Quality in machine translation and human post-editing : error annotation and specifications
Lucia Comparin · Portuguese National Funding Agency for Science, Research and Technology (RCAAP Project by FCT) · 2017
Machine translation (MT) has been an important field of research in the last decades and is currently playing a key role in the translation market. The variable quality of results depending on various factors makes it necessary to combine MT with post-editing, to obtain high-quality translation. Post-editing is, nonetheless, a costly and time-consuming task. In order to improve the overall performance of a translation workflow involving MT, it is crucial to evaluate the quality of results produced to identify the main errors and outline strategies to address them. In this study, we assessed the results of MT and after the first human post-edition at Unbabel, a Portuguese startup that provides translation services combining MT with post-editing performed online by a community of editors. A corpus of texts translated at Unbabel from English into Italian was annotated after MT and after the first post-edition step. The data collected allowed us to identify three types of errors that are frequent and critical in terms of quality, namely “word order”, “agreement”, and “tense/mood/aspect”. Hence, correcting the errors belonging to these categories would have a major impact on the quality of translation and turn the post-editing process more accurate and efficient. The errors annotated in the corpus were analyzed in order to identify common patterns of errors, and possible solutions to address the issues identified were outlined.

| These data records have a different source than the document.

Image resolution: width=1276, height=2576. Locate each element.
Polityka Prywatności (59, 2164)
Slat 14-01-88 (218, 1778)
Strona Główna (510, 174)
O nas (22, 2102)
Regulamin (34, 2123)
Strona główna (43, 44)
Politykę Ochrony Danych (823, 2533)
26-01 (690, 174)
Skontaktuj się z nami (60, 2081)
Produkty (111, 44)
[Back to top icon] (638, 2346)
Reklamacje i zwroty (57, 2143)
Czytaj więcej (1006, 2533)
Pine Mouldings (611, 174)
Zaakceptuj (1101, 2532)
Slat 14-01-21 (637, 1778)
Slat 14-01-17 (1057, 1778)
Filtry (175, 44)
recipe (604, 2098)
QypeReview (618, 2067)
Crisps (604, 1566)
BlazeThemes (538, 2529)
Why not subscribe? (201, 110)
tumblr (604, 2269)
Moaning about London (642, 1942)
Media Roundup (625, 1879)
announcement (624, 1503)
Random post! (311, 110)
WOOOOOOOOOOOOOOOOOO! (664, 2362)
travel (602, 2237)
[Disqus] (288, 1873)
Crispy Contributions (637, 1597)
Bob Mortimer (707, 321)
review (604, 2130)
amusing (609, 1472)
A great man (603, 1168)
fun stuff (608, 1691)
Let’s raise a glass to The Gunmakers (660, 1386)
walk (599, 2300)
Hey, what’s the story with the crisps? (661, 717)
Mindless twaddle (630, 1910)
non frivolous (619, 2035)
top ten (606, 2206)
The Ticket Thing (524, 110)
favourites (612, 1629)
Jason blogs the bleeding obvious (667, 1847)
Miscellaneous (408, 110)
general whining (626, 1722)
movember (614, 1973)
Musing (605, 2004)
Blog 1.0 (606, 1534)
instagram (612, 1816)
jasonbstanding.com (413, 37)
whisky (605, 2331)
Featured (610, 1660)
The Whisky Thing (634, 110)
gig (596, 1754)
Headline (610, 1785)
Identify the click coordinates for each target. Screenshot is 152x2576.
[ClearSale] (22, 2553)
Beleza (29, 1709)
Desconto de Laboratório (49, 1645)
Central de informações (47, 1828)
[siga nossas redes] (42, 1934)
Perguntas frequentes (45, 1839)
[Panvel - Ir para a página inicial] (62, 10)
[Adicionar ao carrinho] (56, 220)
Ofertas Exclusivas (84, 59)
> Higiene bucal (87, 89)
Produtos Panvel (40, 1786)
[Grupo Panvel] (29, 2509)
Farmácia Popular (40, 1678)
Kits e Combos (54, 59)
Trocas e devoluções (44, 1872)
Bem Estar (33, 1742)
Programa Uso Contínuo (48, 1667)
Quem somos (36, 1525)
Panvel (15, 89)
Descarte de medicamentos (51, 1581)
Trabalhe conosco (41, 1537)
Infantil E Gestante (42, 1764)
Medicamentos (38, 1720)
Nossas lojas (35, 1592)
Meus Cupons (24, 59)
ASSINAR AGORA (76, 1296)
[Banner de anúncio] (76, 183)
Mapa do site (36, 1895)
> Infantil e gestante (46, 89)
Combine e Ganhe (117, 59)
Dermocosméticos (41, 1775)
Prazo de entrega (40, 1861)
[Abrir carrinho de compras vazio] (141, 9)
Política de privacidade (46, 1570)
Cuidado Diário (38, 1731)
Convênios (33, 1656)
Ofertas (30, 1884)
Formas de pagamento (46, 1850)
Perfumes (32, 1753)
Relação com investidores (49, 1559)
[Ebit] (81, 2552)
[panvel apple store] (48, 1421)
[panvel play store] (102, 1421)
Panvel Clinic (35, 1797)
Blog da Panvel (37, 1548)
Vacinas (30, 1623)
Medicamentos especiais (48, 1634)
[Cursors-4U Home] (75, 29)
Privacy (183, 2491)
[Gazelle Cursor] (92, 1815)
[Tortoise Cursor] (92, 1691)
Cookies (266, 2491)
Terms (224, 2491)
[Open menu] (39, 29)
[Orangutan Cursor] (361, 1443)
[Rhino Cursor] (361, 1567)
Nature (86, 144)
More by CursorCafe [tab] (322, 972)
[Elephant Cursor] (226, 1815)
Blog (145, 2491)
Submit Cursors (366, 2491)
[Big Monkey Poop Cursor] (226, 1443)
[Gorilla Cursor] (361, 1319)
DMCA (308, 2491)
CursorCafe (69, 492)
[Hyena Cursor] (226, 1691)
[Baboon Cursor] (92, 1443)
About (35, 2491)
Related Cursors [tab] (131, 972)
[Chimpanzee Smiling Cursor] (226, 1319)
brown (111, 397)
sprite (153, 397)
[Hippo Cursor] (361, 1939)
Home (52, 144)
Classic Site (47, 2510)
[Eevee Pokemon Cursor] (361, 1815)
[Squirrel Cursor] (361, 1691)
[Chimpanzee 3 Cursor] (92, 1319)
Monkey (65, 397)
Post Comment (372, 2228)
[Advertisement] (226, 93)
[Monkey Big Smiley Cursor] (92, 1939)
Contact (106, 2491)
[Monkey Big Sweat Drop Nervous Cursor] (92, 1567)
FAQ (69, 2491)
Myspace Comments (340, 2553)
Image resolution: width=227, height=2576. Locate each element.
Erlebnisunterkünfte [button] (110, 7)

The MT system used at Unbabel and the tools available determined the choice to integrate information retrieved by error analysis in the Smartcheck, the tool used at Unbabel to automatically detect errors in the target text produced by the MT system and provide relevant messages to the editors. Therefore, our study focused on the definition and integration of rules in the Smartcheck to detect the most frequent and critical errors in the texts, in order to provide informative and accurate messages to the editor to aid him/her in the post-editing process.